Un enfant « Thada » : Jacques (7 ans)

Fils unique, Jacques a été d’une agitation extrême dès l’âge de la marche et a présenté un retard de parole. Très tôt, son père, déjà pris par des ruminations mélancoliques, a tenté de se soutenir dans une proximité amicale avec lui, quand il ne s’absentait pas dans l’alcool ou pour son travail. La mère a fini par divorcer et s’est repliée sur Jacques. Les difficultés du garçon à se concentrer et à maîtriser son impulsivité parfois violente ont provoqué un rejet à l’école maternelle. Sa mère a noté des propos inquiétants qu’il tenait alors : « Dans le ventre de maman, le bébé pleure. Le bébé voudrait sortir, il n’aime pas le ventre de sa maman, il se sentait prisonnier.

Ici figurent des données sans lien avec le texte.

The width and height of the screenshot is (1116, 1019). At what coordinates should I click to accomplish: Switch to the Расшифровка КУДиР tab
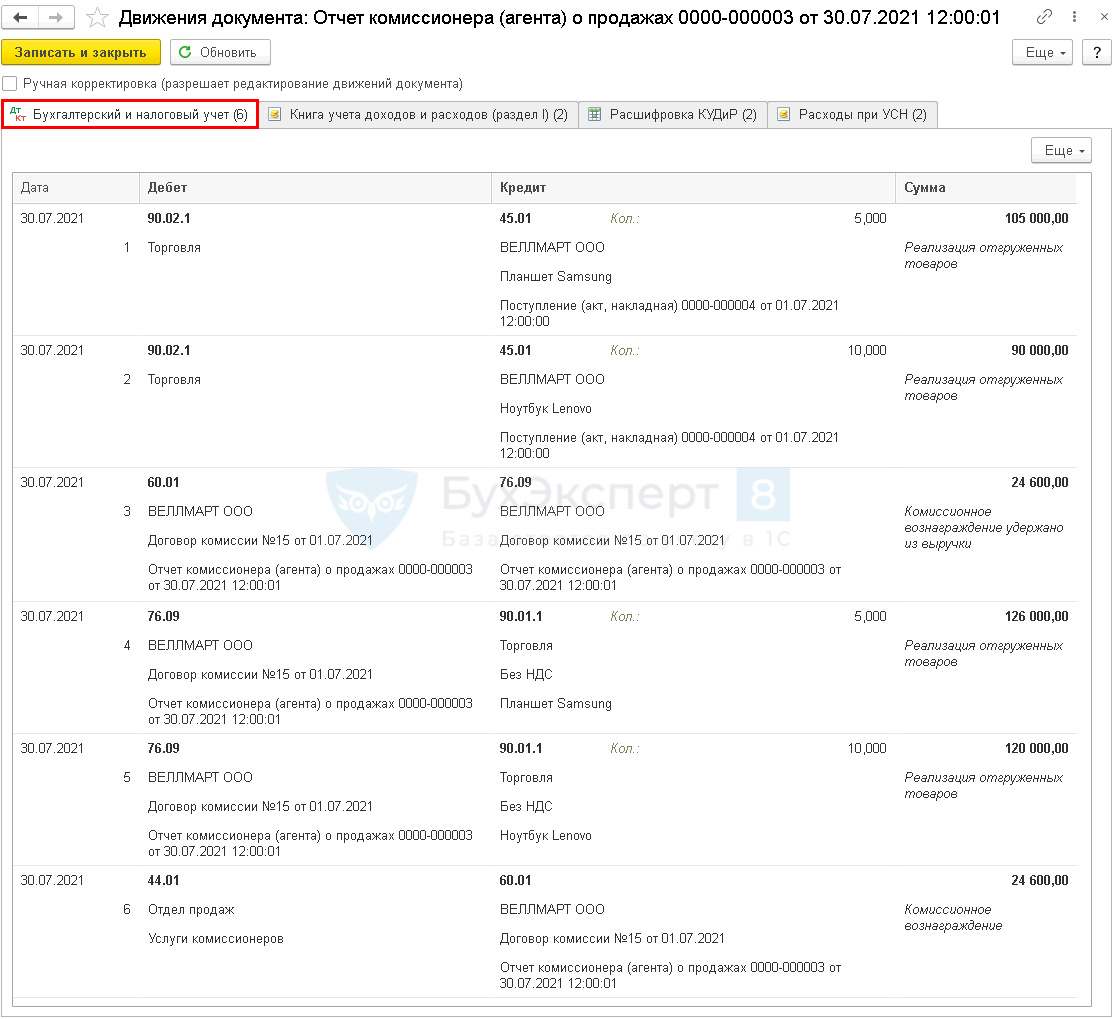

Le couteau coupe la maman, puis le papa, à la fin le bébé ». Cette impossible individuation, qui éveille d’angoissants fantasmes de morcellement, paraît aussi provoquer en retour des défenses hypomanes de type hyperactivité. Par instants, le moi croit ainsi triompher : « Les fantômes ça passe dans le ventre et ça casse le cœur. Moi, je peux les tuer ».

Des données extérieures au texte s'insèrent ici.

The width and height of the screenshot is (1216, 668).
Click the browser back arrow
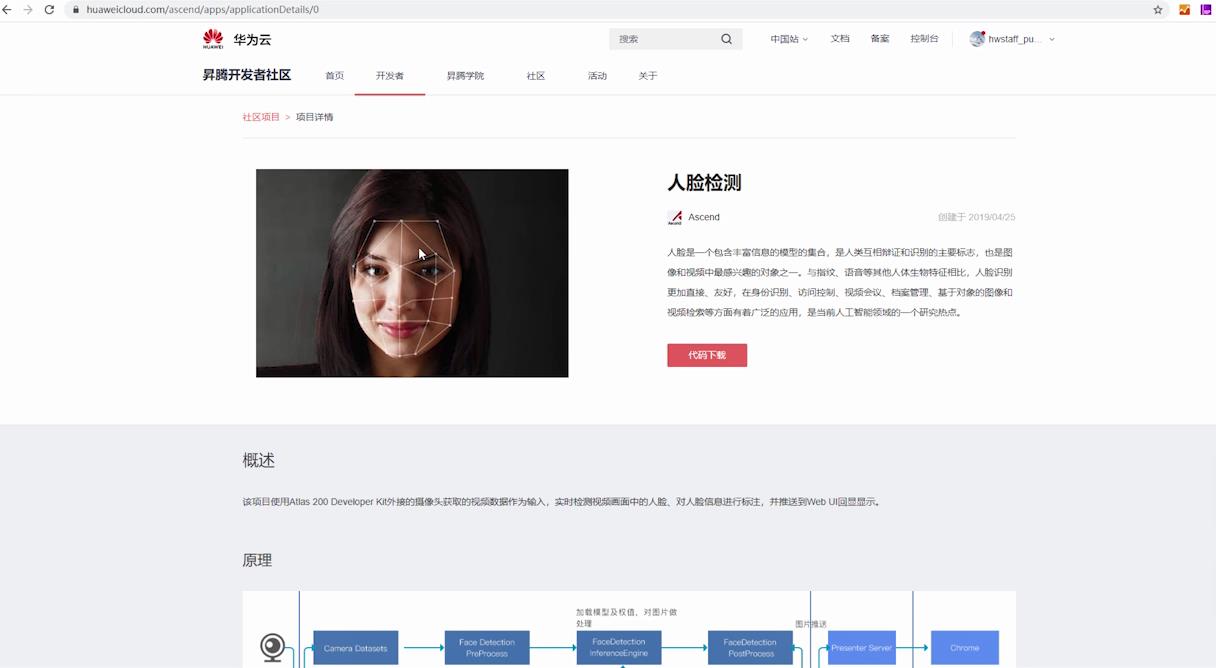(x=12, y=10)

Jacques a suivi dès trois ans une première psychothérapie de trois séances par semaine du fait de son agitation, de son caractère imprévisible et de son impulsivité. La thérapie a été vécue de façon persécutive par la mère et l’enfant. Mme A. s’est sentie jugée et Jacques a menacé le psychiatre de ne plus rien dire s’il continuait à interpréter tous ses faits et gestes. Ils ont de ce fait interrompu la psychothérapie.

Le garçon est déjà sous Ritaline® lorsqu’il vient me voir, ce qui lui a rapidement permis de devenir un bon élève au CP. Malgré ces progrès remarquables, il est encore traité de « cinglé » à l’école et n’a pas d’ami. Mme A. dit à propos de la Ritaline® : « C’est miraculeux, mais ça ne règle pas tout. Il ne peut pas prendre ça toute sa vie, et on ne sait pas pourquoi il est comme ça ». Encoprétique de jour, il est aussi énurétique de nuit malgré des traitements médicamenteux, et porte des couches. Jacques fait des cauchemars dans lesquels il se voit entouré de monstres.

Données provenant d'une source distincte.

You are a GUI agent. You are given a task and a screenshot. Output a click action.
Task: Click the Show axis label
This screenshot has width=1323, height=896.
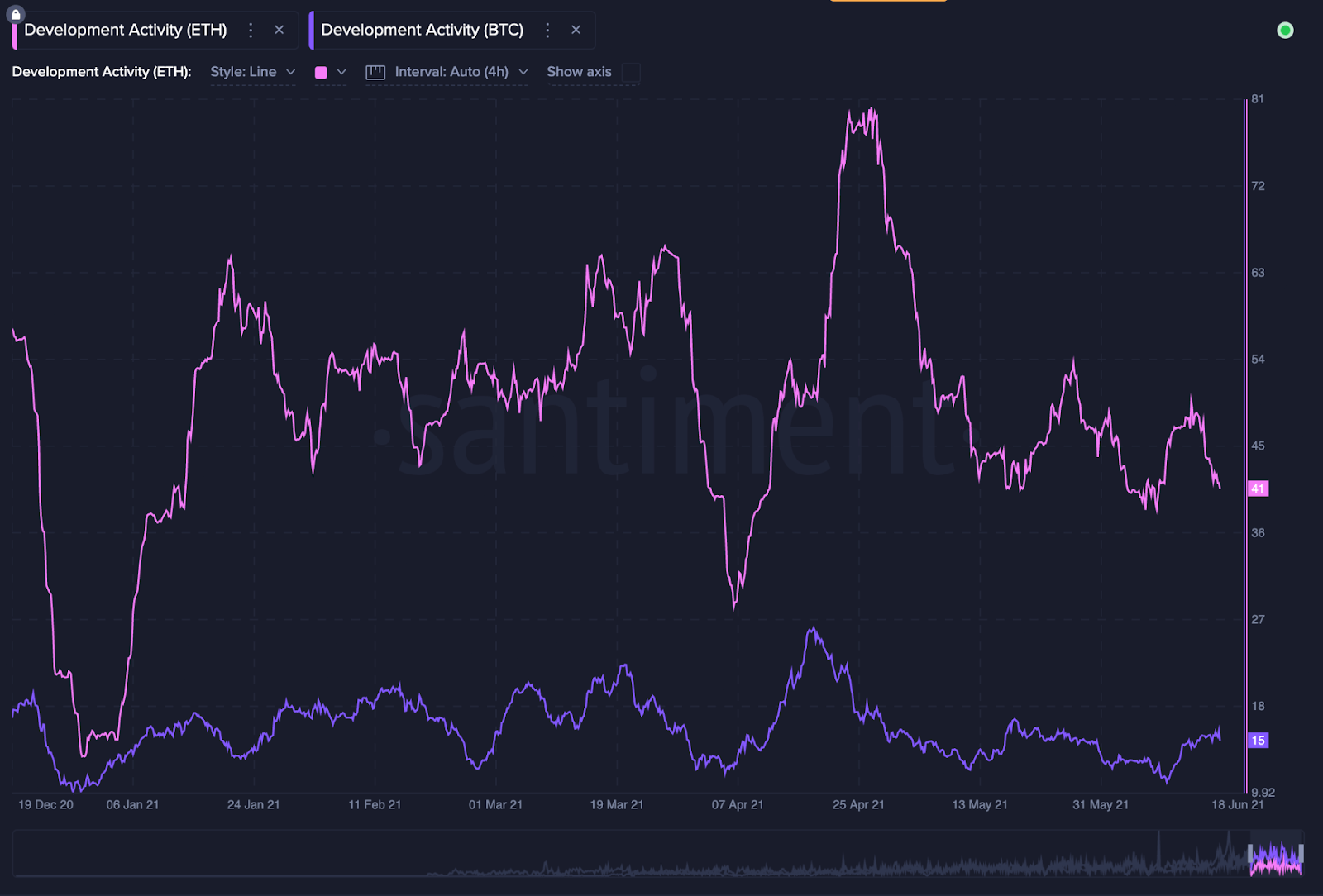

C’est un garçon attachant qui tient des propos très cohérents et ne laisse voir aucun élément psychotique. En séance, Jacques ne se plaint de rien, concédant tout juste que le pipi au lit l’ennuie. Il se lève de sa chaise pour faire de la gymnastique ou des mouvements de karaté, les effets du médicament étant dissipés à l’heure tardive des séances. En continuité avec sa première psychothérapie, ses dessins de monstres et de gardiens armés défendant des entrées de châteaux le montrent soucieux de ne pas se livrer. Jacques se dérobe toujours aux questions et se réfugie dans des jeux physiques. Bien qu’il nie toute signification à son énurésie, celle-ci cessera pendant les quelques nuits suivant ma rencontre avec son père. Peut-être influencé par des publicités pharmaceutiques, il relate ainsi son vécu des effets médicamenteux : « C’est la guerre dans mon corps. Il y a des microscopiques commandants qui massacrent ceux qui font que je les provoque. Les commandants y sont très puissants. Les microbes d’une autre race sont ceux qui provoquent. L’armée a des mitrailleuses, des haches. L’armée va dans tout le corps. Y’a des gentils [Ritaline] et des méchants [microbes]. Les microbes ils ont envie d’appeler la méchante armée ». Sa nervosité, ses sauts et ses prises de karaté évoquent ainsi son combat contre l’envahissement par les « armées » d’une jouissance perturbante.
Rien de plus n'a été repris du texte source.